Cancer prevention starts on your dinner plate; actually it starts in the garden. Growing your own nutrient-rich cancer fighting vegetables allows you to grow pesticide-free vegetables, harvest them at their peak, and use them right away, insuring the highest nutrient value and best flavor. Then seal in those nutrients and cancer fighting enzymes by preparing your food in Saladmaster Cookware. The waterless cookware preserves the exquisite flavor, nutrients and cancer fighting substances in your homegrown vegetables.
Be sure to include some broccoli, cauliflower, Brussels sprouts, cabbage, kale, and turnip greens. These cruciferous vegetables release cancer fighting substances that help fend off lung, breast, liver, colon and prostate cancer. Three weekly servings of these vegetables can greatly reduce your cancer risk. Include these vegetables in your stir fries, as a side dish, as an appetizer or eat them fresh as a snack.

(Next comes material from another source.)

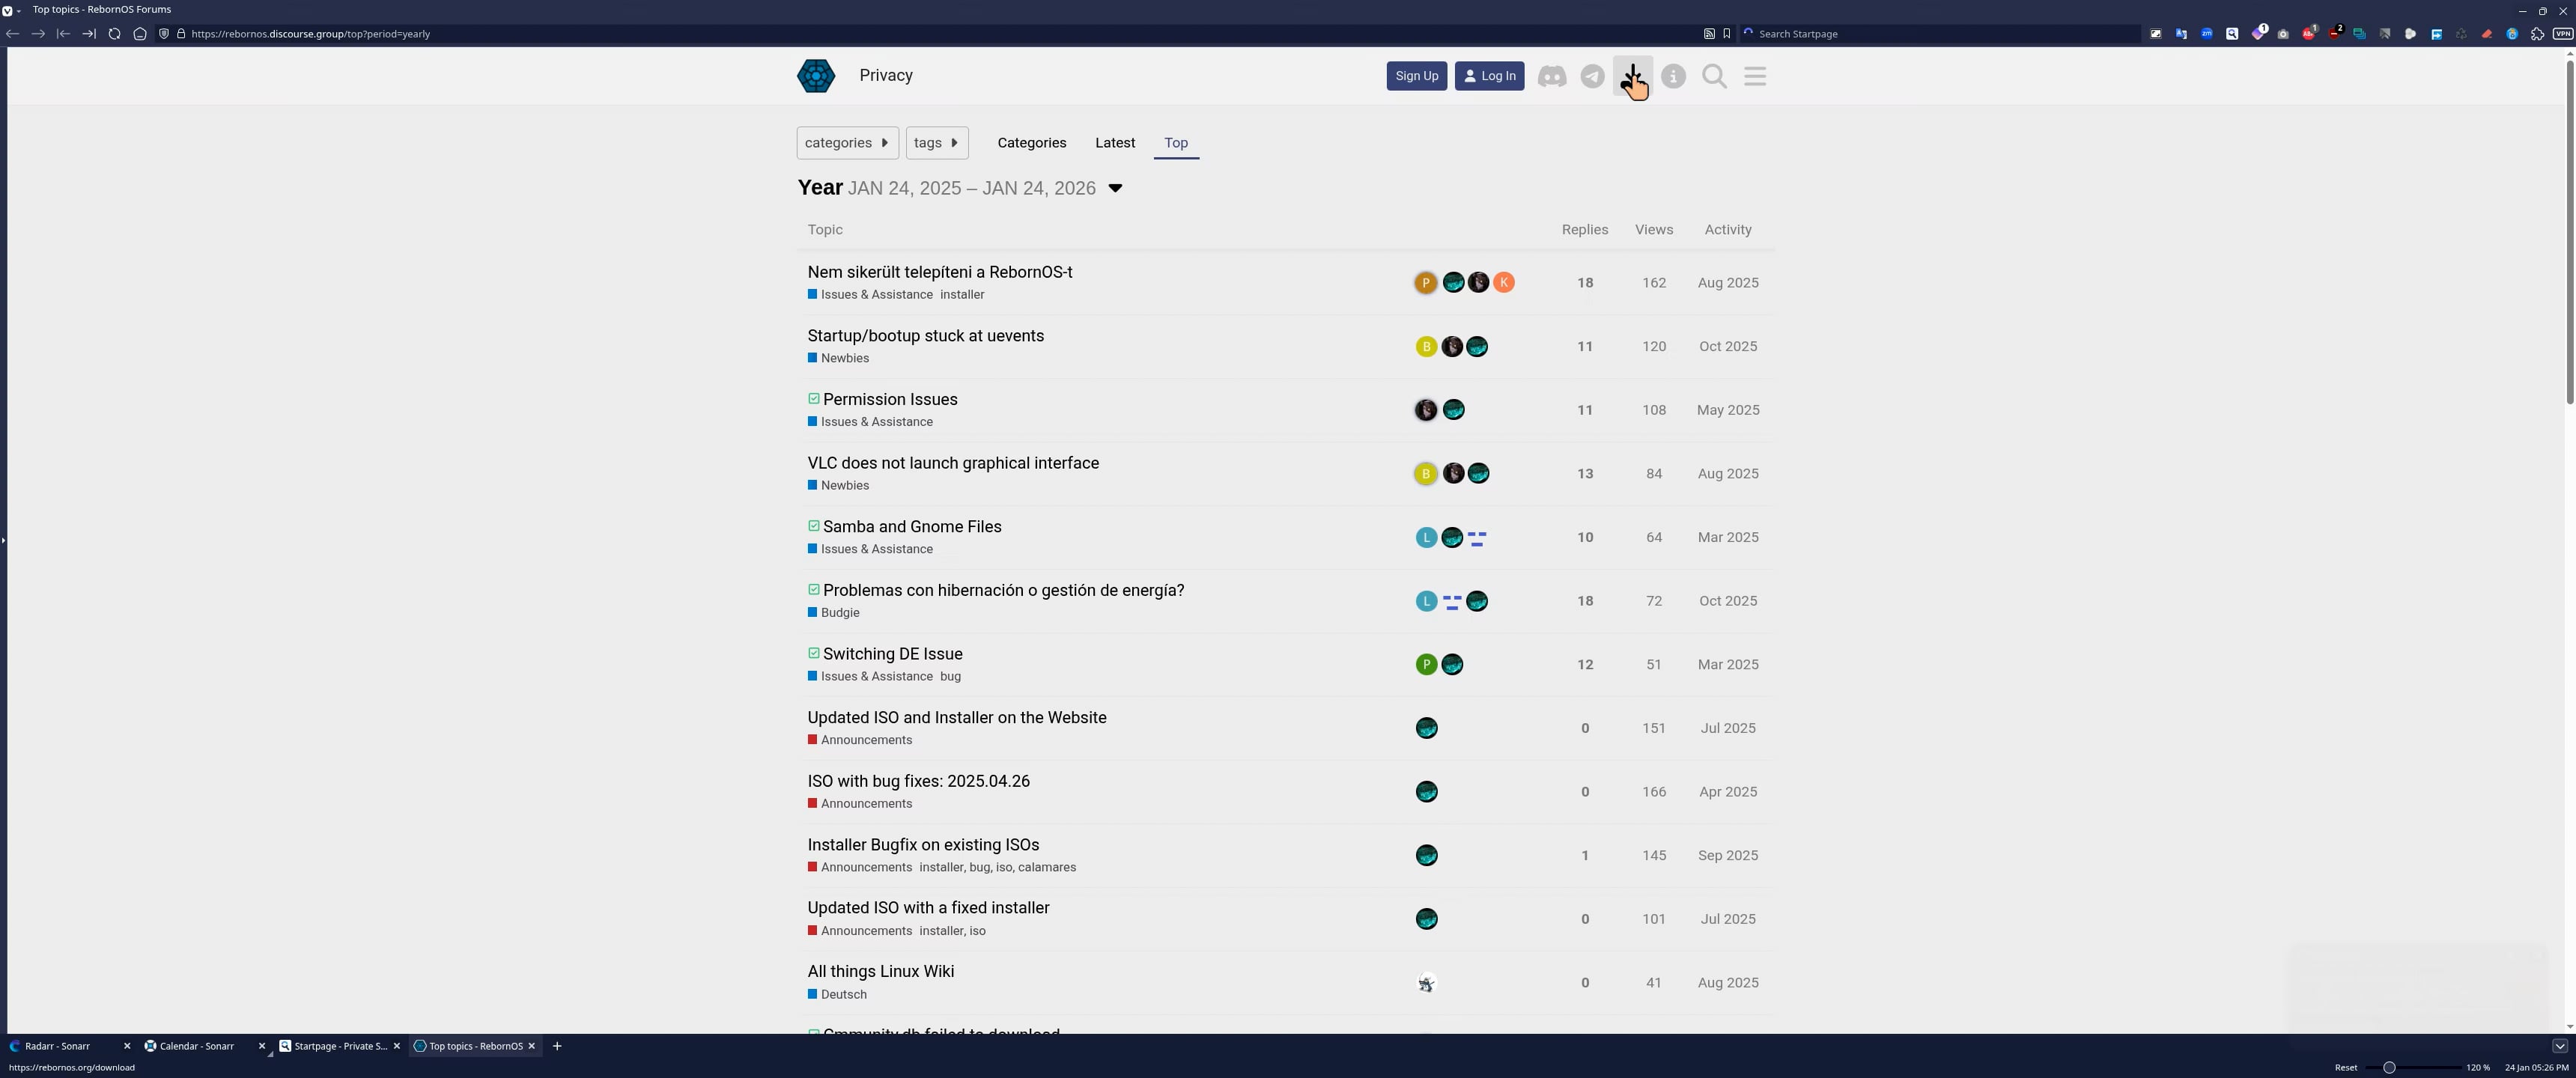Open the Discord icon link in header
Screen dimensions: 2576x1078
click(x=1551, y=76)
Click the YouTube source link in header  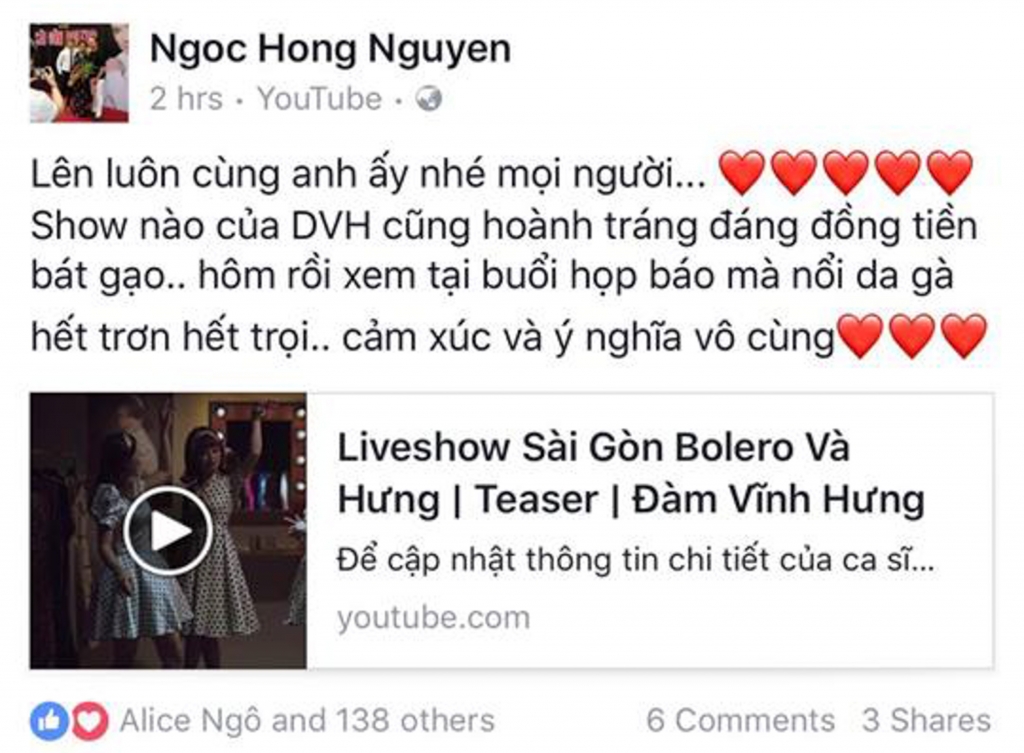coord(319,99)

In the garden grow these cruciferous beauties during the cooler parts of your growing season. Their flavor will be at its peak. And don’t worry about frost; they can tolerate a light frost and, for some, their flavor even improves.

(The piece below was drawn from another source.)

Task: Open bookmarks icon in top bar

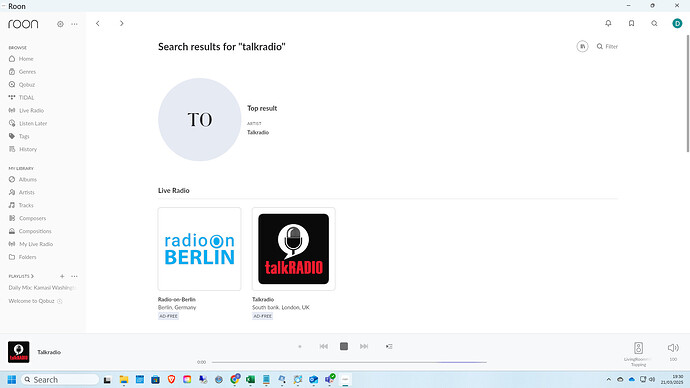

And if your space is limited, these plants can easily blend into your current garden space. The bold texture and form of red cabbage makes an eye-catching focal point. Turnips can easily be mixed with flowers or planted between longer season vegetables like tomatoes, peppers and cauliflower. Or mix some kale in with your pansies or mums or asters; the color and upright growth habit creates a nice vertical accent in the garden or containers.
Another popular vegetable that is a cancer-fighter, the tomato, can easily be grown on any size balcony or landscape. And nothing beats the flavor of fresh-from-the-garden tomatoes. Whether eaten fresh, juiced, sauced or added to your favorite dish, this lycopene vegetable (a powerful antioxidant) will help in the fight against cancer.

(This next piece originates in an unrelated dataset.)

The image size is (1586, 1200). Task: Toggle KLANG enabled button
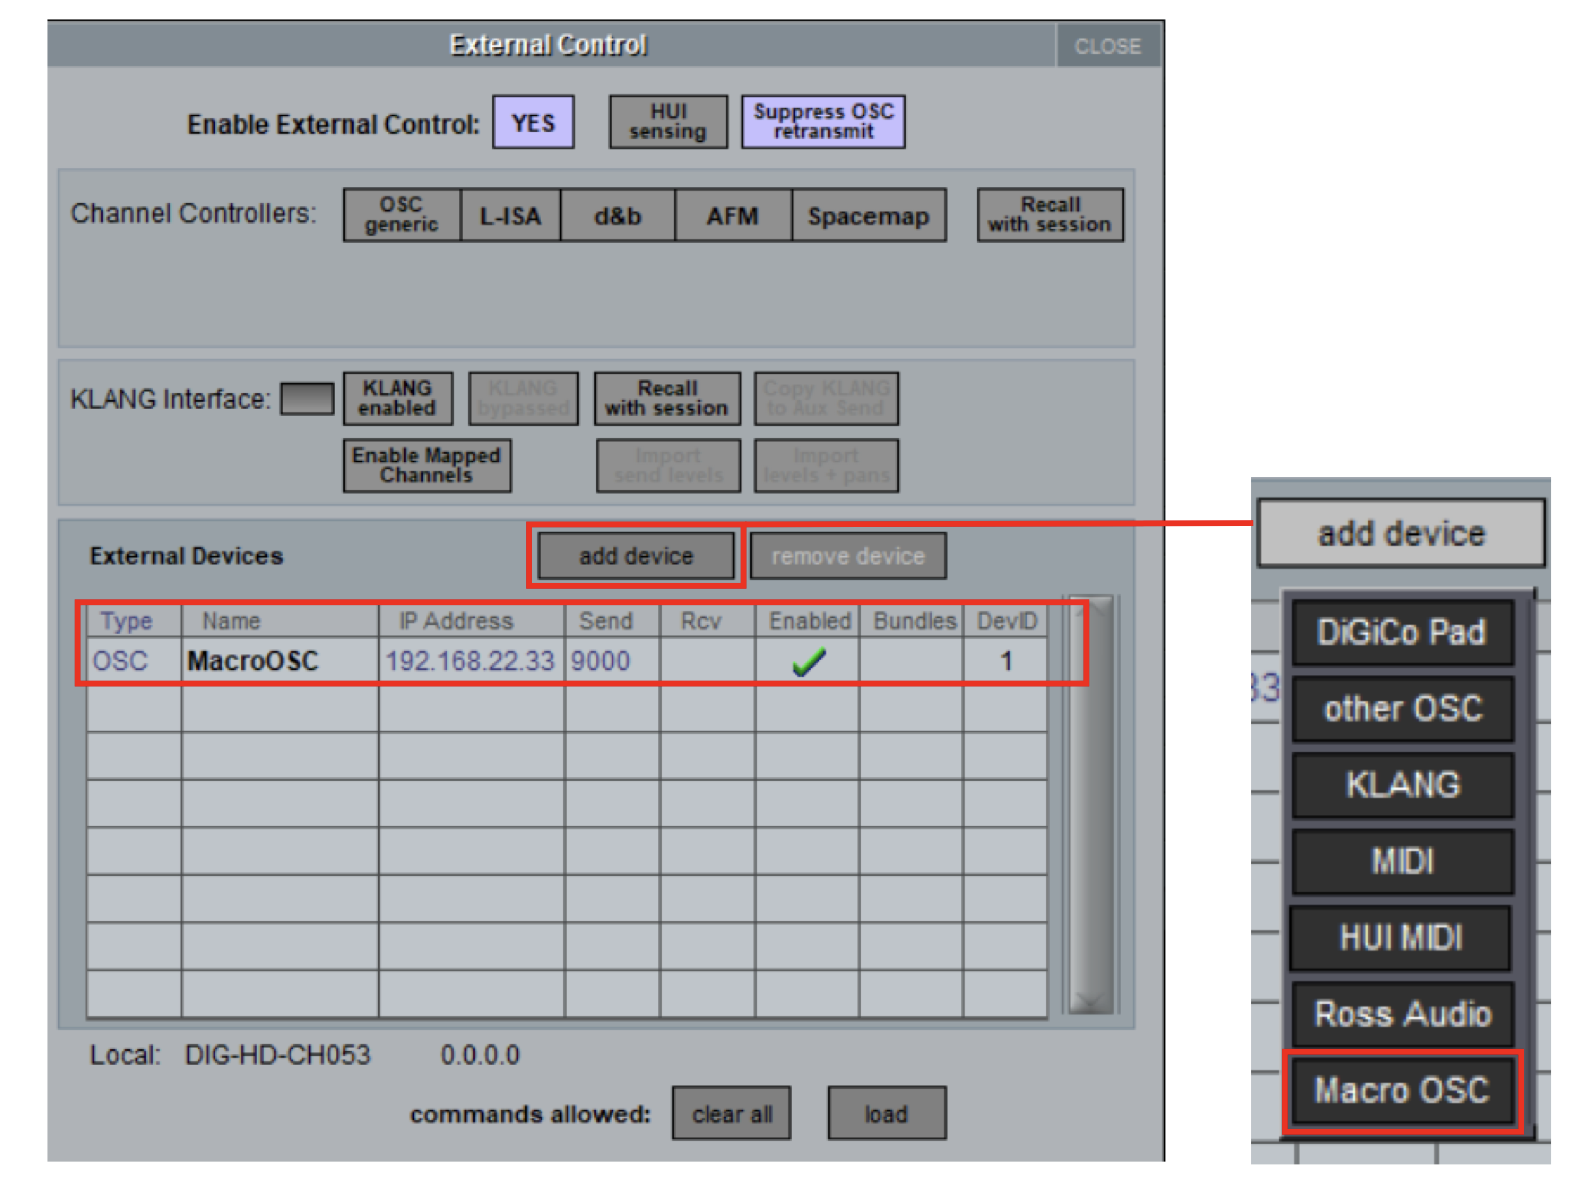click(397, 399)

To grow tomatoes, all you need is a container of soil or a sunny spot in your landscape. Save space and reduce pest problems by growing these vines on a stake, in a tomato cage or supported by any decorative structure. I like to mix these colorful vegetables with my flowers. The orange, red and yellow fruit complements the yellows and golds of many marigolds, zinnias, calendula and nasturtium. Or combine them with blue and purple flowers like sweet alyssum, ageratum and petunias. Select a tomato variety suited to your growing conditions. Check the instruction tag to make sure you have enough warm frost-free days for the plant to grow and produce in your area.
So get busy growing and cooking your way to better health!